Matthew Gould: I am sorry; the misunderstanding might be mine. There is no facial recognition in the app. I took the facial recognition question in the context of a separate conversation around possible tech support for any sort of certification on immunity or risk. It was that discussion. The app itself will have no facial recognition.
Q420 Zarah Sultana: Migrants’ organisations and Doctors of the World have historically campaigned against data sharing between the NHS and the Home Office. Will the NHSX app share data with the Home Office?
Matthew Gould: We have been clear that the data will only ever be used for NHS care, management, evaluation and research. That was an up-front promise right from the start, and I think it should be very clear.
Q421 Chair: I have a couple of brief final questions. On the take-up rate, if it is going to be voluntary, if someone discovers through their app that they have been proximate to someone with the coronavirus, would they then be obliged to isolate themselves for a period of time?
Matthew Gould: The process is entirely voluntary. Having the app is voluntary, uploading symptoms is voluntary, and the advice that comes out is advisory. The entire process rests on the consent, engagement and willingness of the public to be part of it. That is the basis on which we have built it, and I think it is the only basis on which it can work.
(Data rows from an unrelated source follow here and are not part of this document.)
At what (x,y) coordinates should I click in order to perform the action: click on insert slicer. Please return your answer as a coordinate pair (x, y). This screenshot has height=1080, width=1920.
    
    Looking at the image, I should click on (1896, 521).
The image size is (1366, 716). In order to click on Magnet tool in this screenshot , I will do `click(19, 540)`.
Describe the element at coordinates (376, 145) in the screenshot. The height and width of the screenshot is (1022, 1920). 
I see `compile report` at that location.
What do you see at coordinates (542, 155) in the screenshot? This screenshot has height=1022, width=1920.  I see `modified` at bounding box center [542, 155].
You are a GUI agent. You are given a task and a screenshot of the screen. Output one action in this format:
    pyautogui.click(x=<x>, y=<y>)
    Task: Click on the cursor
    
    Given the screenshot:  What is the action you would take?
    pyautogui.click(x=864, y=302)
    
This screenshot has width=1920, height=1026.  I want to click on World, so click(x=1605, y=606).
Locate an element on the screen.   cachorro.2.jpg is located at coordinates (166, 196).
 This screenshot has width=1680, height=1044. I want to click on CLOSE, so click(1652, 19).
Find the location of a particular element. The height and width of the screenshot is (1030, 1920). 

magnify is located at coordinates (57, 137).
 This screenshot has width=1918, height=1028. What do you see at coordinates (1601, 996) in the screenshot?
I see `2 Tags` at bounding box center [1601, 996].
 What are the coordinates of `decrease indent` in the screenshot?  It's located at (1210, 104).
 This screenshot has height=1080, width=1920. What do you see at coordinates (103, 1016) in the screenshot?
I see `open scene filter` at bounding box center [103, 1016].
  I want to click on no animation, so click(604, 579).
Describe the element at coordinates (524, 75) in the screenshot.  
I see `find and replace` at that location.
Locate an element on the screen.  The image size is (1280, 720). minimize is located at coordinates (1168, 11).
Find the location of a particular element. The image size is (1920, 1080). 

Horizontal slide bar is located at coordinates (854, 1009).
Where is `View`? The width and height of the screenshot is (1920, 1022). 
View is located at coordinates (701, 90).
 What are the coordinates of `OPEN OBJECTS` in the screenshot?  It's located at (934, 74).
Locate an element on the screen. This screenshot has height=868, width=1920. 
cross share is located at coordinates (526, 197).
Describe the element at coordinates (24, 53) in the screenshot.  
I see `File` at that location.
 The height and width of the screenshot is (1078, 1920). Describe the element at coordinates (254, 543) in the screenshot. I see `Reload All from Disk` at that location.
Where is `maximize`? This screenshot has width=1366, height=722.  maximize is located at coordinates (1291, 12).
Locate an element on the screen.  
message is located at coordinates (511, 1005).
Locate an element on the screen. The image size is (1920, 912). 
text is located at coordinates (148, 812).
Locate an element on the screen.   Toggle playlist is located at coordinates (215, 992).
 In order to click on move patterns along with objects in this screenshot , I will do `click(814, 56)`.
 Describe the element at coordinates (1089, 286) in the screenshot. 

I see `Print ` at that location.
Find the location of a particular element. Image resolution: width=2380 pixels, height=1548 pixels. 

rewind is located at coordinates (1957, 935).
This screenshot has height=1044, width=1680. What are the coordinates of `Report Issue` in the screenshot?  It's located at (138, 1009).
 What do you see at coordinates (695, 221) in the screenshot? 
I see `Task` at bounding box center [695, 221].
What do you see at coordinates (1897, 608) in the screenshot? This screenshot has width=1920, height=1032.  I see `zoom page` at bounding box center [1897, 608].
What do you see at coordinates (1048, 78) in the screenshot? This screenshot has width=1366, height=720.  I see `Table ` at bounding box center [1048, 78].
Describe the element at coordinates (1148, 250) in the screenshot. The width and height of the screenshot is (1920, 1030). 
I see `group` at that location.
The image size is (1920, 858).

Q422 Chair: If your phone tells you, whether through a centralised approach or in a decentralised model, that you have had exposure to someone suffering from Covid-19, you have that information and it is entirely up to you what you do with it—whether you choose to stay at home or choose to continue your daily life, perhaps even working in a care setting.
Matthew Gould: The professor made an important point earlier around the question of direction under Covid regulations, which I shall need to double-check, but my understanding is that the basis on which we are building this is that it is an advisory to users of the app.
Chair: I see. You can see that it is obvious that there are difficult implications. If it is advisory and someone has had sustained contact with someone who has proved to be infectious with Covid-19, if they were working in a care setting that might give cause for concern. Equally, if there were compulsion, and if you happened to be doing your shopping in the supermarket and someone in the aisle had Covid-19 and it was reported and that meant you had to isolate for two weeks, you might not take your phone with you when you went shopping in the supermarket, to remove a risk that some people might think worth avoiding. There are some fundamental questions.
It has been a fascinating session, and I am grateful to all three witnesses. We are entering a phase in which some very important decisions will need to be made about how we can amend social distancing requirements. We know from our evidence from other countries, and from experts in this country, that contact tracing and the isolation of people who are found to have been in contact with infectious people is very important.
We also heard in our earlier session how important it is to gather data on this, so the question as to whether the contact tracing is manual or electronic is very important. It seems from the discussion today that a lot of fundamental questions remain to be resolved in this area, and it would perhaps be useful, before we make any final conclusions or reflections, to follow up with correspondence on areas where greater clarity might be needed.
We are very grateful for the work of all three witnesses in their different areas. We know that there is intense pressure and that a lot of hard work is being done, as with scientists generally, at a great pace and with great intensity. We are very grateful to you for your attendance here today and for your wider work in the community.
 Note by witness: Matthew Gould says ‘tracers’ not ‘traces’.